More info about yum - *en.wikipedia.org/wiki/Yellow_dog_Updater,_Modified


----------



## Faun (Mar 10, 2008)

hey wats upt with "apt url" ??
Downloading stuff from browser itself is kewl


----------



## ayush_chh (Mar 10, 2008)

mediator said:


> Didn't u read the links u quoted?
> *www.thinkdigit.com/forum/showpost.php?p=759232&postcount=63



ya i read that i but i m not able to use it...........

where do i type those commands????


----------



## mediator (Mar 10, 2008)

Oh that ways. U need to open terminal. Its like command prompt in windows.
GOTO : applications =>system tools => terminal.
Type "su" (to work as root/administrator) and type in ur root password.

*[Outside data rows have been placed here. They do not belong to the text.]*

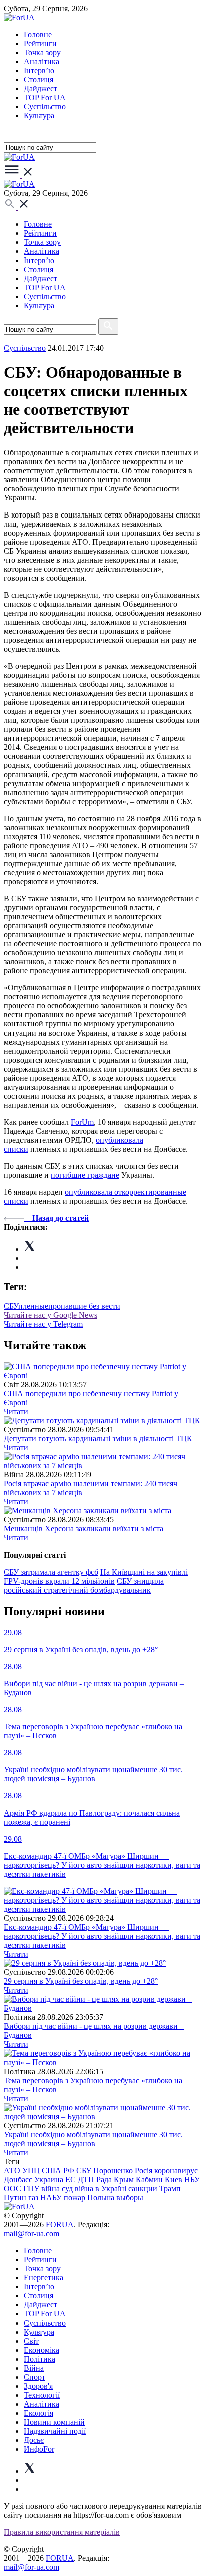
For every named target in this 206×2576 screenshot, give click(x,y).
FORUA (60, 2224)
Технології (42, 2395)
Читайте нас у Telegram (43, 1324)
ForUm (82, 1122)
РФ (69, 2170)
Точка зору (42, 52)
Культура (39, 115)
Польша (101, 2197)
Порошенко (113, 2170)
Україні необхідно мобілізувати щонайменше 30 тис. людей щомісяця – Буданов (93, 2139)
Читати (16, 1411)
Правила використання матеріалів (62, 2532)
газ (33, 2197)
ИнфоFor (39, 2449)
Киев (173, 2179)
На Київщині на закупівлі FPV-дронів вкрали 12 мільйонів (96, 1576)
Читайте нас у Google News (51, 1315)
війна (51, 2188)
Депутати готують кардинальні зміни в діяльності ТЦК (98, 1438)
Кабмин (149, 2179)
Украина (49, 2179)
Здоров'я (38, 2386)
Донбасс (18, 2179)
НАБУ (51, 2197)
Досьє (34, 2440)
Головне (38, 34)
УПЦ (31, 2170)
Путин (15, 2197)
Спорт (35, 2377)
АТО (12, 2170)
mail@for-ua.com (32, 2233)
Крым (124, 2179)
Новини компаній (54, 2422)
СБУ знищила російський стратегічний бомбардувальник (84, 1585)
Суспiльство (45, 106)
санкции (143, 2188)
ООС (13, 2188)
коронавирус (176, 2170)
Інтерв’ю (39, 70)
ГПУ (32, 2188)
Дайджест (41, 88)
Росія (143, 2170)
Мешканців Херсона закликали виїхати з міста (84, 1528)
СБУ (11, 1306)
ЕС (71, 2179)
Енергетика (44, 2277)
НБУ (192, 2179)
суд (67, 2188)
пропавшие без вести (84, 1306)
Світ (31, 2341)
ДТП (86, 2179)
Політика (40, 2359)
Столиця (39, 79)
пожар (75, 2197)
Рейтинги (40, 43)
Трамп (170, 2188)
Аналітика (42, 61)
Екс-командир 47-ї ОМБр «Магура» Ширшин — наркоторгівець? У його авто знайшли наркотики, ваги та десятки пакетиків (102, 1936)
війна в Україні (100, 2188)
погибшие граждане (85, 1175)
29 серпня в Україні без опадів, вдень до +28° (81, 1981)
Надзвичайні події (55, 2431)
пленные (33, 1306)
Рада (104, 2179)
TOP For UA (45, 97)
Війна (34, 2368)
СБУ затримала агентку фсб (51, 1572)
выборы (130, 2197)
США (52, 2170)
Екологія (39, 2413)
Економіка (42, 2350)
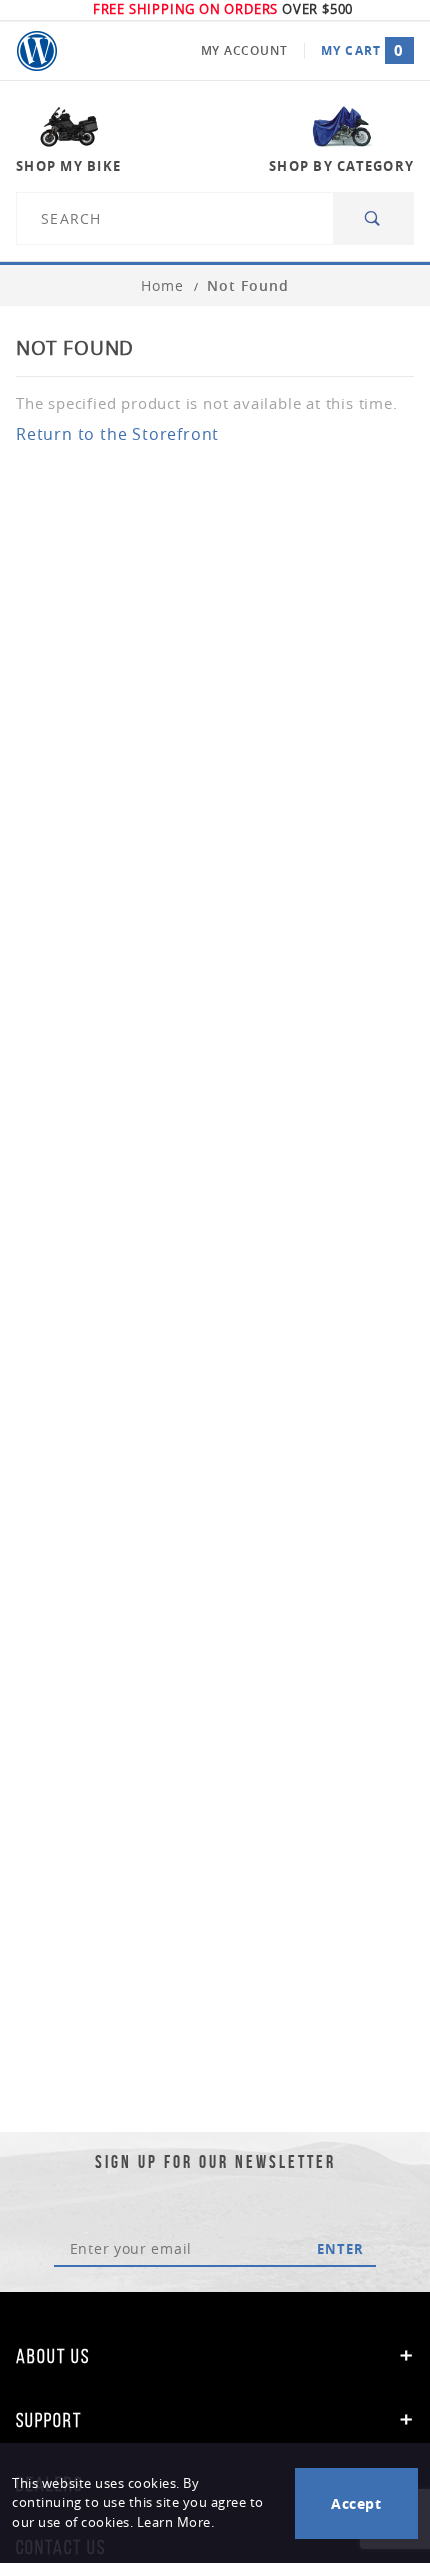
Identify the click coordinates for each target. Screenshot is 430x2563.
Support (49, 2420)
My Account (244, 50)
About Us (53, 2356)
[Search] (373, 218)
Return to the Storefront (117, 434)
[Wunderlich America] (37, 51)
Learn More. (176, 2522)
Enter (340, 2249)
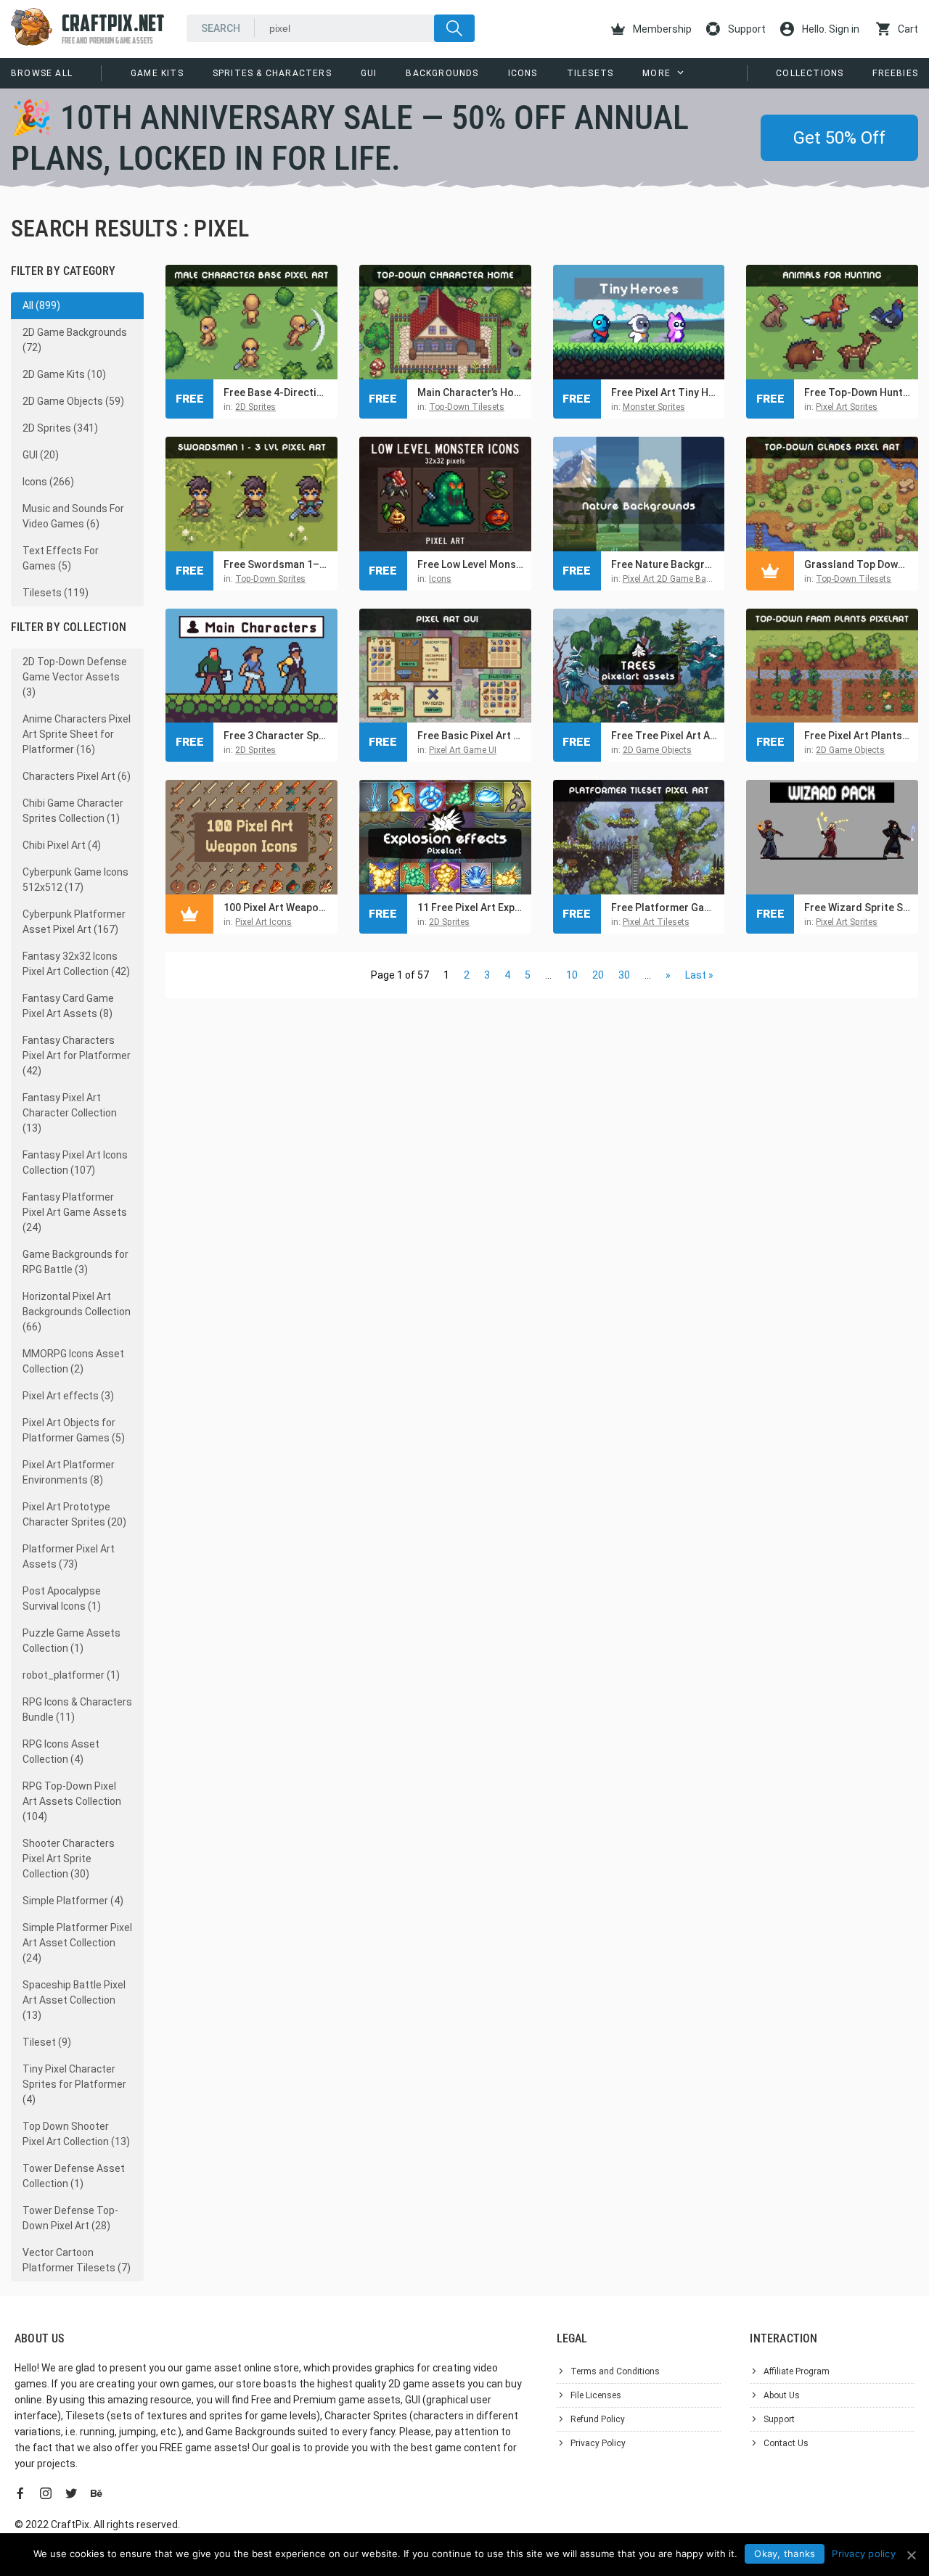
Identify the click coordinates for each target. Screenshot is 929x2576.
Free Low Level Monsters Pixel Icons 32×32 (470, 564)
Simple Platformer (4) (72, 1900)
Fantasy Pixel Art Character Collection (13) (69, 1113)
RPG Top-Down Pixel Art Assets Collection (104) (71, 1801)
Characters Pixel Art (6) (76, 776)
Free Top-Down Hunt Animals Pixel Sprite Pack (857, 392)
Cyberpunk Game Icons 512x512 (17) (75, 879)
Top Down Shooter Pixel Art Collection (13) (76, 2133)
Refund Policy (597, 2419)
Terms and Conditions (615, 2371)
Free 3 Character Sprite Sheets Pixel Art (277, 735)
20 (598, 975)
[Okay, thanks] (911, 2555)
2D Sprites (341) (60, 428)
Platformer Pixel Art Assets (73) (68, 1556)
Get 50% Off (839, 138)
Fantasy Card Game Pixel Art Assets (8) (68, 1005)
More (656, 73)
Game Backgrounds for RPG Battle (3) (75, 1261)
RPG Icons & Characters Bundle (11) (77, 1709)
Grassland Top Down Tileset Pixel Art (857, 564)
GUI (369, 73)
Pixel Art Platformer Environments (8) (68, 1472)
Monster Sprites (654, 407)
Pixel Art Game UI (462, 750)
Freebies (895, 73)
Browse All (42, 73)
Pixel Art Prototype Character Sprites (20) (74, 1514)
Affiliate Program (797, 2371)
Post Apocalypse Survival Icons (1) (61, 1598)
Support (746, 29)
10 (572, 975)
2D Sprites (255, 407)
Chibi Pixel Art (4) (61, 845)
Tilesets (590, 73)
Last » (699, 975)
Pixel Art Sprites (846, 407)
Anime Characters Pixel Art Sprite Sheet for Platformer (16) (76, 734)
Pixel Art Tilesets (656, 922)
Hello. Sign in (829, 29)
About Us (782, 2395)
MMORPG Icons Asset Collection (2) (73, 1361)
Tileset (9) (46, 2042)
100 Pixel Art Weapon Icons (277, 907)
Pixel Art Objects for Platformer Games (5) (73, 1430)
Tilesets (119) (55, 592)
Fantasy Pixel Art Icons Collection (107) (75, 1162)
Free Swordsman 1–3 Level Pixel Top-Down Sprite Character (277, 564)
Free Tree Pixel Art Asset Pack (664, 735)
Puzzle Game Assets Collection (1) (71, 1640)
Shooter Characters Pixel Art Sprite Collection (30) (68, 1859)
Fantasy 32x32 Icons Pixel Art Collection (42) (76, 963)
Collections (809, 73)
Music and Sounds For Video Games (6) (73, 516)
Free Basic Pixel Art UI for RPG (470, 735)
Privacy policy (864, 2553)
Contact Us (786, 2443)
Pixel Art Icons (263, 922)
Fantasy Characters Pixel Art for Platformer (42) (76, 1055)
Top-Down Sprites (270, 579)
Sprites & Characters (272, 73)
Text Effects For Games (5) (60, 558)
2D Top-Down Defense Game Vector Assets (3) (74, 677)
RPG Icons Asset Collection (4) (60, 1751)
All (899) (41, 305)
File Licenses (595, 2395)
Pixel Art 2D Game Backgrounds (686, 579)
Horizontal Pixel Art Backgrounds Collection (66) (76, 1312)
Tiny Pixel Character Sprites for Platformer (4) (74, 2084)
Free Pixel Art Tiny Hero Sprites (664, 392)
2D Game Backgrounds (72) (74, 339)
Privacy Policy (598, 2443)
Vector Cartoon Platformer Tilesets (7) (76, 2260)
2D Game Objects (657, 750)
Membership (661, 29)
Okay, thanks (784, 2553)
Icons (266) (48, 481)
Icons (523, 73)
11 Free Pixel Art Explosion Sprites (470, 907)
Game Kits (157, 73)
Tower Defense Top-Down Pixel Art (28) (70, 2218)
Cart (907, 29)
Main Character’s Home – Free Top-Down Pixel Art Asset (470, 392)
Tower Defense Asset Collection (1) (73, 2176)
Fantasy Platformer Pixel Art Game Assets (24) (74, 1212)
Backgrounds (442, 73)
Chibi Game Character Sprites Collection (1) (72, 810)
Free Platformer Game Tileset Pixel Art (664, 907)
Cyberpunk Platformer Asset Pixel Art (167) (74, 921)
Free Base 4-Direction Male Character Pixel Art (277, 392)
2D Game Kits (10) (64, 374)
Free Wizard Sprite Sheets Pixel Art (857, 907)
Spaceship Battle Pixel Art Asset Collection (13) (74, 2000)
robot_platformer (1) (71, 1675)
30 (624, 975)
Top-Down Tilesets (466, 407)
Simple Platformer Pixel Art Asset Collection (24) (77, 1943)
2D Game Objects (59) (73, 401)
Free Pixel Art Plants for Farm (857, 735)
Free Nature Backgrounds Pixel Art (664, 564)
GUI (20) (40, 455)
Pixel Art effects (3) (68, 1396)
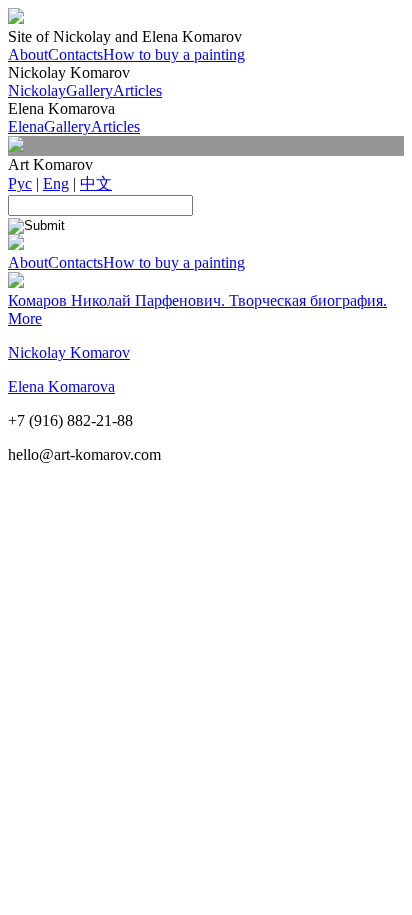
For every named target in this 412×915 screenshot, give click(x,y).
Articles (137, 90)
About (28, 54)
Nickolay (37, 90)
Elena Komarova (61, 386)
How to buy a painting (174, 54)
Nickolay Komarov (69, 352)
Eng (56, 183)
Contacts (75, 54)
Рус (20, 183)
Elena (26, 126)
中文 (96, 183)
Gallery (89, 90)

Now u can follow the links.


----------



## nileshgr (Mar 10, 2008)

T159 said:


> hey wats upt with "apt url" ??
> Downloading stuff from browser itself is kewl


??

what u sayin ?


----------



## ayush_chh (Mar 10, 2008)

mediator said:


> Oh that ways. U need to open terminal. Its like command prompt in windows.
> GOTO : applications =>system tools => terminal.
> Type "su" (to work as root/administrator) and type in ur root password.
> 
> Now u can follow the links.



ok, i tried this too but still the commands are not working......i think i have this problem bcoz i m not connected to Internet. I see many links in those commands.....is that creating problem...


----------



## mediator (Mar 10, 2008)

Oh yea! U need to be connected to the internet. Just connect to the internet and follow the links casually. U'll understand everything urself.


----------



## nileshgr (Mar 10, 2008)

One of the biggest advantage of using yum over apt is that, yum downloads the repomd.xml every time and checks whether the repository has new additions or not. If it has, yum downloads other files name like primary.xml.gz (or primary.sqlite.bz2), etc.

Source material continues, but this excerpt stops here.